For too long, healthcare providers have been concentrating on optimum caesarean rates, this despite the fact that nearly 10 years ago the World Health Organisation retracted their recommendations as there was “no empirical evidence for an optimum percentage”.
Now the Clinical Director for NHS England – Matthew Jolly – joined the fight by stating that caesarean rates should not have targets set as these can lead to “all sorts of unfortunate consequences.”
Attempting to artificially driving down the caesarean rate is dangerous. Over half the litigation costs in the NHS are still in obstetrics many of which relate to birth outcomes which could have been avoided if a woman’s concerns or wishes had been respected.
- 47% of maternity units set target rates
- 50%+ are graded on whether they encourage natural births
Cost is the major factor driving these targets and where cost is considered above a mother and/or baby’s safety, bad decision are going to be made and bad advice is going to be given to mothers.

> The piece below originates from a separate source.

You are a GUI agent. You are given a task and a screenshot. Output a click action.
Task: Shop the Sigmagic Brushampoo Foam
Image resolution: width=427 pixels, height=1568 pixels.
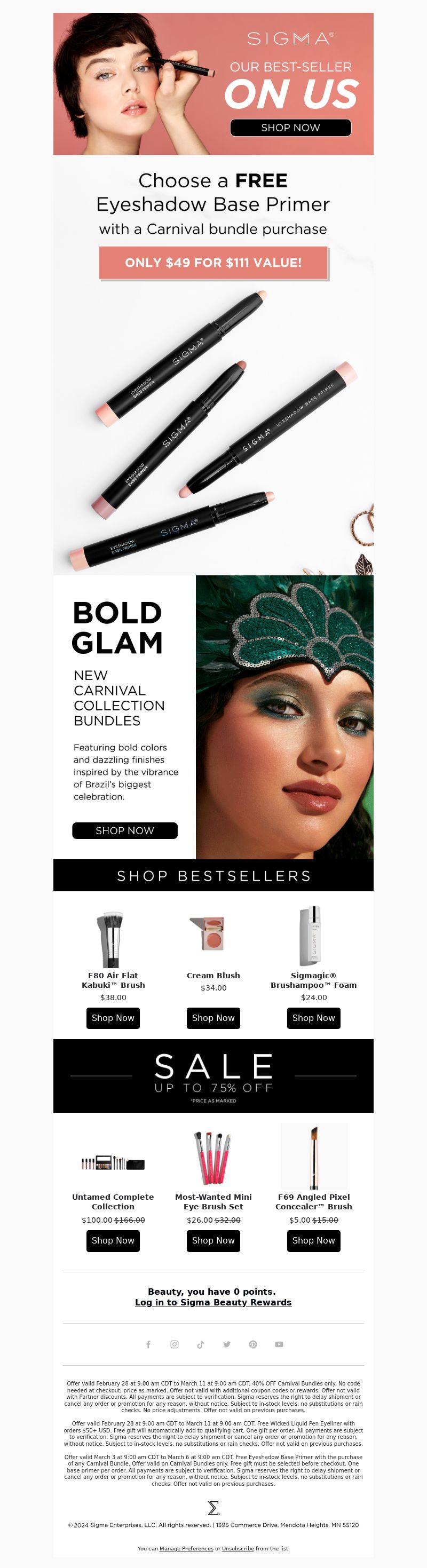(x=314, y=1018)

NICE guidelines clearly state women should be able to make an informed choice about how they give birth. But targets like these are reducing options and we are regularly contacted by women at their wits end, wanting to know how they can challenge the advice given by their carers which they believe to be compromised.
But, is the tide turning? We are working with the Care Quality Commission to understand more about women’s caesarean experience, feeding into the development of this year’s Care survey. Watch this space to see whether such statements are actually reflecting a change in the behaviour of our Trusts.